§ **Descrição da tarefa**
Transcreva do texto de apoio, sem alterar nenhuma palavra, tudo desde "A primeira parada" até "naquele mesmo ano.".

Medo, consciência e luta

Na época jornalista e com 27 anos, Luiz Alberto Sanz foi banido do país no mesmo grupo de Weid, à meia-noite do dia 14 de janeiro de 1971. “O medo convive com quem luta. Quem é consciente sente medo”, diz. Ao voltar para solo brasileiro em dezembro de 1979, à época da Lei da Anistia, ele contou ter sentido o mesmo medo. “Nós queríamos voltar, sempre acompanhamos o desenrolar do avanço democrático no país mesmo de longe, mas sabíamos que não conhecíamos mais o Brasil.”


A primeira parada de Sanz foi o Chile. “Quase que imediatamente consegui trabalho porque tinha um amigo refugiado que estava lá e me abrigou”, conta. Mas a rotina sofreu novo impacto e a corrida por outro lar recomeçou após o golpe militar que o então governo do Chile sofreu em 1973. Pouco mais de dois anos depois de chegar ao país latino, contando sempre com a ajuda de amigos, Sanz e a mulher pegavam as malas e partiam para a Suécia, onde conseguiram entrar oficialmente naquele mesmo ano.

§ **Dados de origem**
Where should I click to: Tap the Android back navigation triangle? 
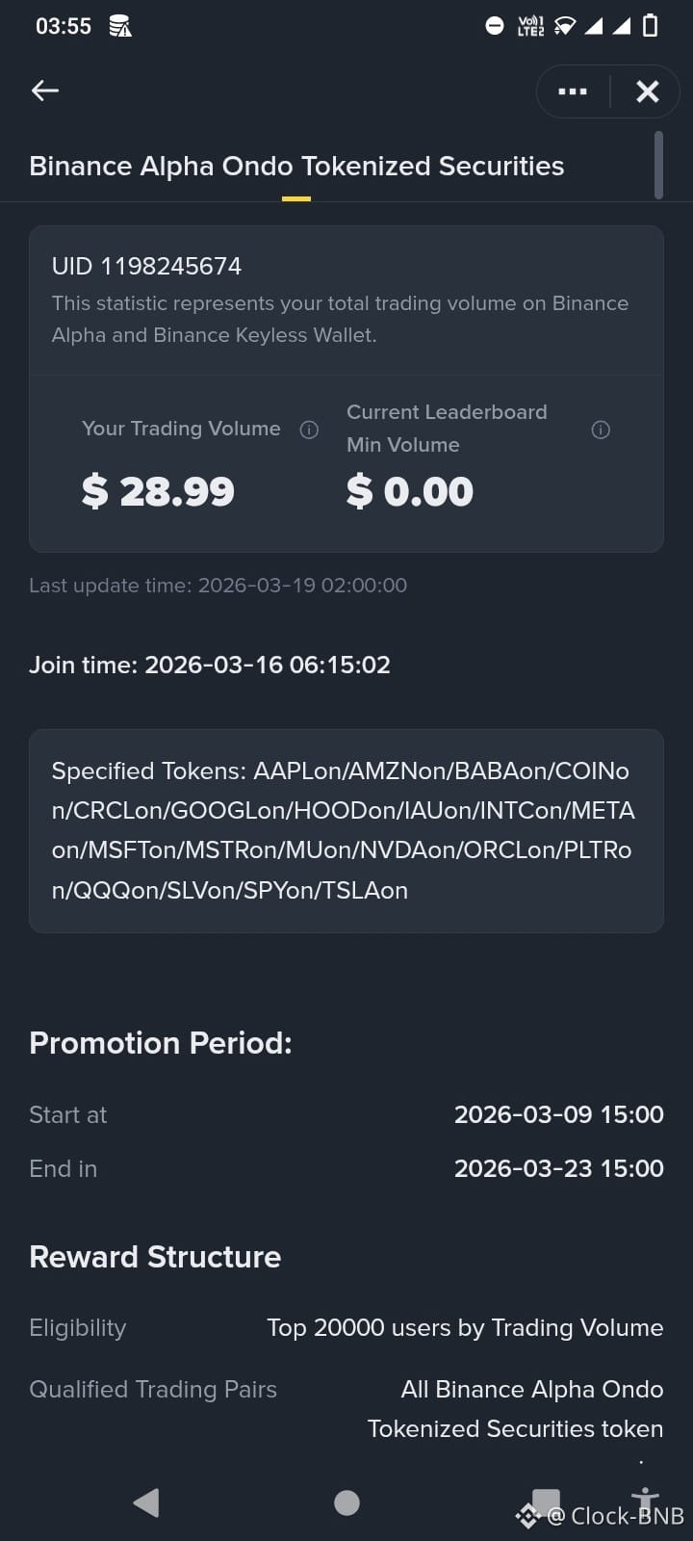coord(146,1502)
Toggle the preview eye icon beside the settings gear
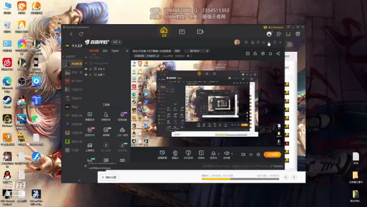367x207 pixels. point(251,155)

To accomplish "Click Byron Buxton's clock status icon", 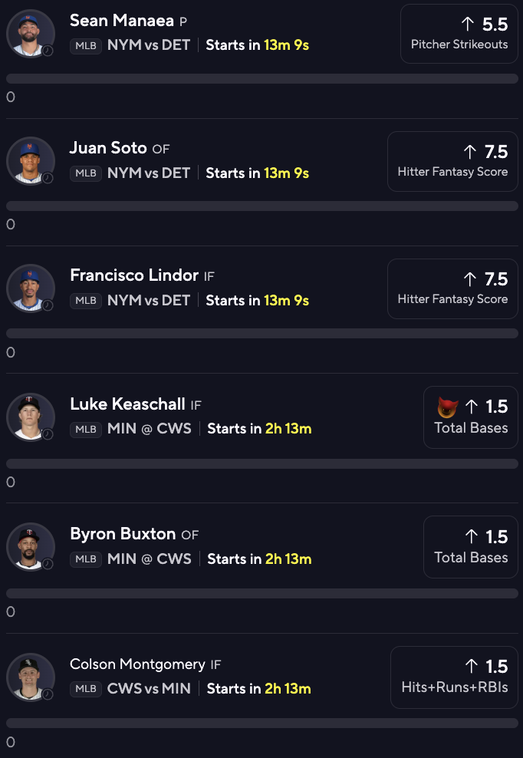I will (48, 564).
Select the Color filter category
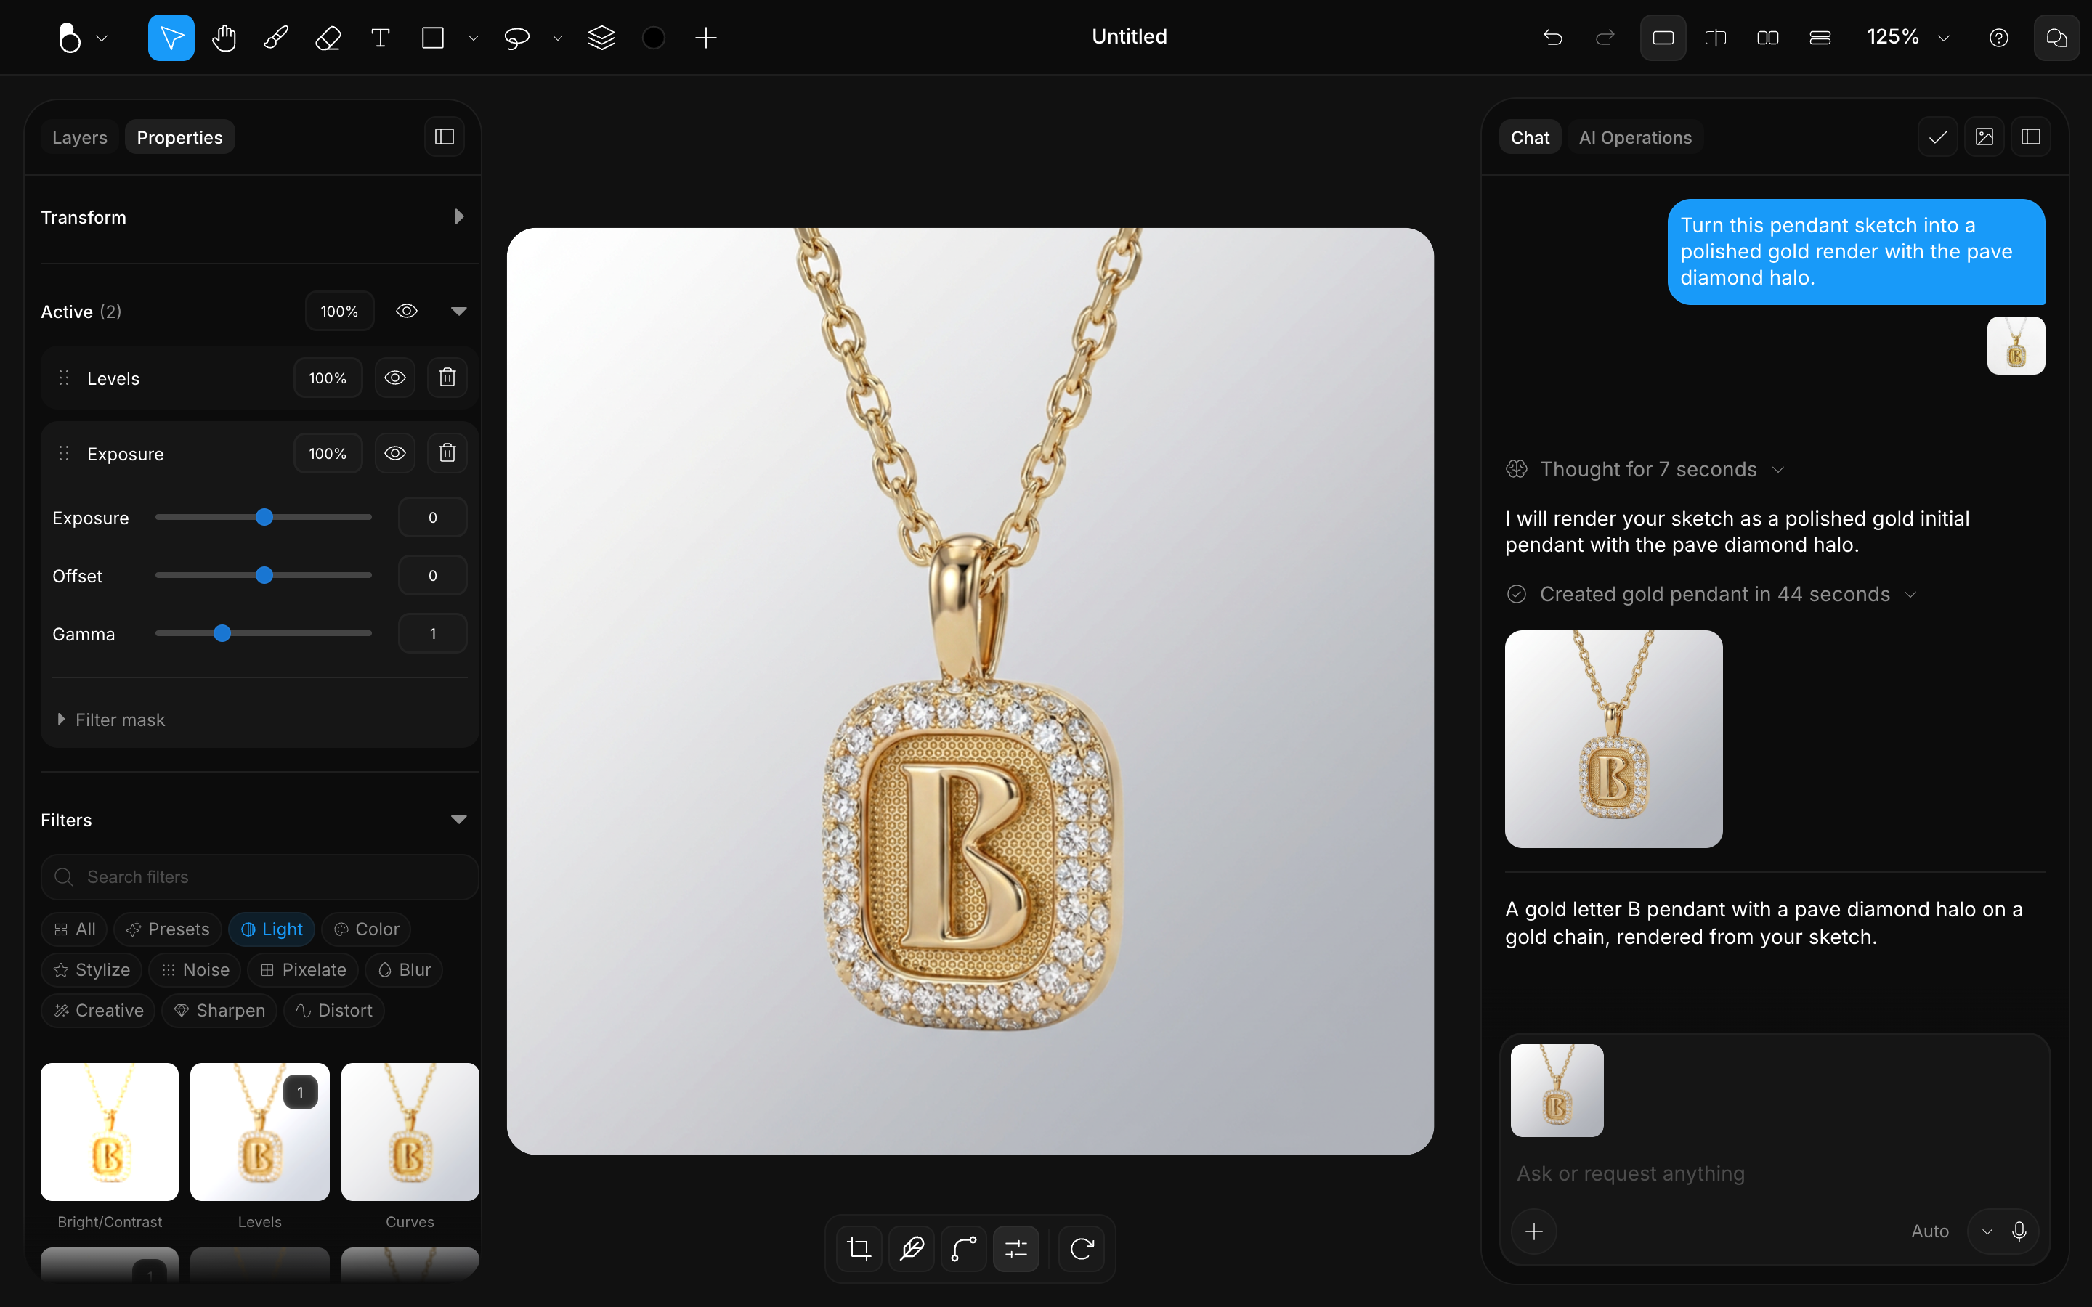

§ **Resposta**
A primeira parada de Sanz foi o Chile. “Quase que imediatamente consegui trabalho porque tinha um amigo refugiado que estava lá e me abrigou”, conta. Mas a rotina sofreu novo impacto e a corrida por outro lar recomeçou após o golpe militar que o então governo do Chile sofreu em 1973. Pouco mais de dois anos depois de chegar ao país latino, contando sempre com a ajuda de amigos, Sanz e a mulher pegavam as malas e partiam para a Suécia, onde conseguiram entrar oficialmente naquele mesmo ano.